> Provided passage
Art comes in many forms, and it permeates all facets of life. No matter how removed from artistic practice some people may be, it’s undeniable the impact that art has on everyone. Two editors of the Daily dive into their own experiences with the arts and how they came to join a greater community of Tufts students who appreciate and celebrate art in all its forms.
Jack and I had crossed paths for about two years before we formally met at our summer tour guiding job. I now know Jack wants to have a family large enough to fill a basketball court. When we met, however, he was the one who inspired me to begin writing for The Tufts Daily in the first place. We were both athletes, both STEM majors and on paper what I thought were the farthest things from the ‘artsy’ kids.
During high school, I had little interaction with the arts. There has always been a dichotomy in my mind that puts arts and academics on two opposite sides of the spectrum. If I chose to be more involved in arts, it would be less ‘prestigious’ than a dedication to science or math. As a result, I did minimal work for music class in high school and made my interest in movies, drawing and fashion a hobby instead. When I came to college, I was excited to suddenly have such a wide range of academic freedom. My first semester, I took an art class as part of the arts requirement.

> Source material
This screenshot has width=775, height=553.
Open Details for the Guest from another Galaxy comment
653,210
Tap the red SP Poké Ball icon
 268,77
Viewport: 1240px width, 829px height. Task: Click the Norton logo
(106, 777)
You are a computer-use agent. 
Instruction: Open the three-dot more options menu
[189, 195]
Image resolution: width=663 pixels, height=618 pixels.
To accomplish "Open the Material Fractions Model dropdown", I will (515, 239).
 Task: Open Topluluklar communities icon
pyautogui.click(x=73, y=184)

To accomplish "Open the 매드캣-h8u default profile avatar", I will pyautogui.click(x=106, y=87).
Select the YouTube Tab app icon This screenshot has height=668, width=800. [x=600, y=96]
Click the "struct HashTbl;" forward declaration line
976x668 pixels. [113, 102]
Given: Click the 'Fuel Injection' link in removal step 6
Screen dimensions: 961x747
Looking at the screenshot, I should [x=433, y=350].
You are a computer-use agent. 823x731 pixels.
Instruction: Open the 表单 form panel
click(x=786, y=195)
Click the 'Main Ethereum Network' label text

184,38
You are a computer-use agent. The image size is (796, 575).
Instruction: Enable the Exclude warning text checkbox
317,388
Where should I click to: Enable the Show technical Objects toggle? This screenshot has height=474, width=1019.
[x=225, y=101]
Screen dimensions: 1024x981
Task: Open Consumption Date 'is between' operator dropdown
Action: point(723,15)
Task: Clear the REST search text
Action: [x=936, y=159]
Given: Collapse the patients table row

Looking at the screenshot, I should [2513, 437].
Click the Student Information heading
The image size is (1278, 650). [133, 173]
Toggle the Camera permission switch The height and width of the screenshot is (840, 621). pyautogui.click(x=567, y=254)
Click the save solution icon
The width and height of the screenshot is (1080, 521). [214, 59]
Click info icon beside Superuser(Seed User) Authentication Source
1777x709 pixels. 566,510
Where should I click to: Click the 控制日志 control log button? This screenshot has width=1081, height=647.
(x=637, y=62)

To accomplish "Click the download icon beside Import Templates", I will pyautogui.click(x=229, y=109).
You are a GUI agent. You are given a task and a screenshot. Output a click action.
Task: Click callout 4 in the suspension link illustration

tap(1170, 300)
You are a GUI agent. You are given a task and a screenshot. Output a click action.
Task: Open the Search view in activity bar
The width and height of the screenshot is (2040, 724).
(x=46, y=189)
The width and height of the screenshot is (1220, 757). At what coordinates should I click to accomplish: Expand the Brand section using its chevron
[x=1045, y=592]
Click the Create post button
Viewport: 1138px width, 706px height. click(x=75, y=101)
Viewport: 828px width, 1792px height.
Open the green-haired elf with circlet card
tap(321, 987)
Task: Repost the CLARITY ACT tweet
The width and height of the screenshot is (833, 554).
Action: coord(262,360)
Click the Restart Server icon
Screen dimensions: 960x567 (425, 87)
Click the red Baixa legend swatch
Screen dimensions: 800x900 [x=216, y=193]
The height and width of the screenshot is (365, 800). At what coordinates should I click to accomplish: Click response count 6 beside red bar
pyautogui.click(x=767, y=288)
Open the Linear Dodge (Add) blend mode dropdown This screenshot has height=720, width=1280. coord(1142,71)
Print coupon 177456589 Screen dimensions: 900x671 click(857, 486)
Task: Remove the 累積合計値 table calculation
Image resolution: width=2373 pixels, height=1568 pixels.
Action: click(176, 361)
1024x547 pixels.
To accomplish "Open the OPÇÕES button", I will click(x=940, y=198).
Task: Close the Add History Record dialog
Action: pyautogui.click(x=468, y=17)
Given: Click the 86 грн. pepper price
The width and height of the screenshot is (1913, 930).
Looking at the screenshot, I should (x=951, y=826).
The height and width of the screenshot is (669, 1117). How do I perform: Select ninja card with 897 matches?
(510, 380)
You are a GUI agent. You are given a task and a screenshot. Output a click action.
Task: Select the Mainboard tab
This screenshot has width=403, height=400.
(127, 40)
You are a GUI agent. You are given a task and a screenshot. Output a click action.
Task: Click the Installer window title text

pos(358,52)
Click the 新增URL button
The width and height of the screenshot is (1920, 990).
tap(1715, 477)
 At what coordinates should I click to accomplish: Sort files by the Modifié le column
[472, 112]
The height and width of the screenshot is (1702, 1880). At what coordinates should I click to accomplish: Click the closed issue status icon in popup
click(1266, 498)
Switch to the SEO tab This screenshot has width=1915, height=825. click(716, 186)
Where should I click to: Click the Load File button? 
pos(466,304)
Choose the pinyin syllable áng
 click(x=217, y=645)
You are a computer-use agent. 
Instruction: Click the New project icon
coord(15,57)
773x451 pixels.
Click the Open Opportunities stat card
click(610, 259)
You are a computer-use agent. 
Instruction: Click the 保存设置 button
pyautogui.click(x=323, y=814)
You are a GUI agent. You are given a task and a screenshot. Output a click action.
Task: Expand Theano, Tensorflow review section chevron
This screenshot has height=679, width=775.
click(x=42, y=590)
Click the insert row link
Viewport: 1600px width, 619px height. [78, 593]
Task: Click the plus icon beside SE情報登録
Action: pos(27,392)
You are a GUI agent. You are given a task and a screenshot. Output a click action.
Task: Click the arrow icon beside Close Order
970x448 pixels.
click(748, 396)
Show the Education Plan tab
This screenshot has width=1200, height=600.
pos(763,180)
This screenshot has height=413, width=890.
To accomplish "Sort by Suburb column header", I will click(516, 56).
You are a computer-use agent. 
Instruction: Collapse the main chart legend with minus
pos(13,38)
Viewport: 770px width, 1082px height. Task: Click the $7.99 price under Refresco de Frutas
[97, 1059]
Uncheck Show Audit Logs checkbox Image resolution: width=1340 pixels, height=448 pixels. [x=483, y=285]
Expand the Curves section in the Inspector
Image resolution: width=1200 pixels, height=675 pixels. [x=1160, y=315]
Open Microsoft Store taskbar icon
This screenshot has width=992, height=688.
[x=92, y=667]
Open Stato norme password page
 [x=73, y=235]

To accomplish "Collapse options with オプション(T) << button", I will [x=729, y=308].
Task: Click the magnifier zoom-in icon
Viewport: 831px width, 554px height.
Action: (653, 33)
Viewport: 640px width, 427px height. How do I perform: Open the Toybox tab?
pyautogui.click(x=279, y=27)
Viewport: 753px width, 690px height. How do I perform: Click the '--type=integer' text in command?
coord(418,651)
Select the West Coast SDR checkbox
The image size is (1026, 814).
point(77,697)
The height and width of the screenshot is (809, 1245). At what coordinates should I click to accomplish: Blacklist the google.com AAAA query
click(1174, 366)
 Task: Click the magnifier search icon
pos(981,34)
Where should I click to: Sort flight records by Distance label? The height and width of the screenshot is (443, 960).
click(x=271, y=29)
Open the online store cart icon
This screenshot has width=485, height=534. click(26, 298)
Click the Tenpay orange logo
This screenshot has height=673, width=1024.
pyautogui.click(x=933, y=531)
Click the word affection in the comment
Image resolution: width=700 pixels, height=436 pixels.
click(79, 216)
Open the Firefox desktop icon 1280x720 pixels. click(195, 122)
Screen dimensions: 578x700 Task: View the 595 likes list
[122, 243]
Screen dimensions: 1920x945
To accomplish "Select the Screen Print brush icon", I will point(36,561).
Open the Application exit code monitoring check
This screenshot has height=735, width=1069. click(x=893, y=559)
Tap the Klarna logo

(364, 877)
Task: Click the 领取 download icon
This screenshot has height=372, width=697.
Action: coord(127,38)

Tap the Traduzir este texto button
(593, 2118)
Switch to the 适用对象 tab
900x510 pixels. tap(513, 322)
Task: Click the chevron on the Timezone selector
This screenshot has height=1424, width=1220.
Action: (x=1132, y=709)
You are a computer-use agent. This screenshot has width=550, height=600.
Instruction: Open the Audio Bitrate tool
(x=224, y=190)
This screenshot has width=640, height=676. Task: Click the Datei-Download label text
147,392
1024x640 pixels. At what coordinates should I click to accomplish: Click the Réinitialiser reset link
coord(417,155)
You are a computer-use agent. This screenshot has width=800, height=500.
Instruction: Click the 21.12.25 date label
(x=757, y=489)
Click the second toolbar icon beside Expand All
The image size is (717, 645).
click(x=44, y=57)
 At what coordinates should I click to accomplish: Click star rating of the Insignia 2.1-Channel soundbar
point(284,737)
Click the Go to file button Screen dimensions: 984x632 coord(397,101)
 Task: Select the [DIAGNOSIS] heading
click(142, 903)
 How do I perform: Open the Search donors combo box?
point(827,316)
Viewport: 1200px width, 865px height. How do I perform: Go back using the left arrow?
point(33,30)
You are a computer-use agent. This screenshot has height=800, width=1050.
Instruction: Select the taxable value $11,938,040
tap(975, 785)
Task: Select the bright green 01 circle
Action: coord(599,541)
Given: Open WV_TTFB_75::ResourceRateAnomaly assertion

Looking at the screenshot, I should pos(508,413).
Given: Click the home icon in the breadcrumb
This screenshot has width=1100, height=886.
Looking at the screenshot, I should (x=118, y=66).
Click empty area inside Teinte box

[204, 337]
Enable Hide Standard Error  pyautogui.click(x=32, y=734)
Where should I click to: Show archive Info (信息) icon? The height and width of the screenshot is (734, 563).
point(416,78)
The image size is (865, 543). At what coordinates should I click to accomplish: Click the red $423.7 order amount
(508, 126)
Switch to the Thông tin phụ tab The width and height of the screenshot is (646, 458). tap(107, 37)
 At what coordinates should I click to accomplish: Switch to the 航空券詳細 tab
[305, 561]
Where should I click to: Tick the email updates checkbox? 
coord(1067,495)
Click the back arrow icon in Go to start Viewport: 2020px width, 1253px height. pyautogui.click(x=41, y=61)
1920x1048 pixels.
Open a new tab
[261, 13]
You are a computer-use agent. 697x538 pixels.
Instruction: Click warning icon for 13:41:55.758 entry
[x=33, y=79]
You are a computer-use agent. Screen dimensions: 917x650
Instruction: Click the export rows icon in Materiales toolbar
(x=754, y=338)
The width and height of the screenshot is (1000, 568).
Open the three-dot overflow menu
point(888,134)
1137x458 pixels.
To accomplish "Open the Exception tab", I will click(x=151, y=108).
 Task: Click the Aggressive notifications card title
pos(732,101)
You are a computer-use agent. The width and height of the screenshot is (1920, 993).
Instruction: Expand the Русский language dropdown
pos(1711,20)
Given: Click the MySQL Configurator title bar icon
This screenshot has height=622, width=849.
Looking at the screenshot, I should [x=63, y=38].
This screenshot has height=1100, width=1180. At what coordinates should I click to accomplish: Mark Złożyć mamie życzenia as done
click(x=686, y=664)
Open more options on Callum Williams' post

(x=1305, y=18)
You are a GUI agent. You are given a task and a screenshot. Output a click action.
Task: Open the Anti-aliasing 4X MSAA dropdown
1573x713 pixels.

> Exercise objective
In the passage on the arts, rewrite the stretch from "Jack and I had" through "the ‘artsy’ kids.", substituting "soccer field" for "basketball court". The records were taken from a different source than the text.

> Expected answer
Jack and I had crossed paths for about two years before we formally met at our summer tour guiding job. I now know Jack wants to have a family large enough to fill a soccer field. When we met, however, he was the one who inspired me to begin writing for The Tufts Daily in the first place. We were both athletes, both STEM majors and on paper what I thought were the farthest things from the ‘artsy’ kids.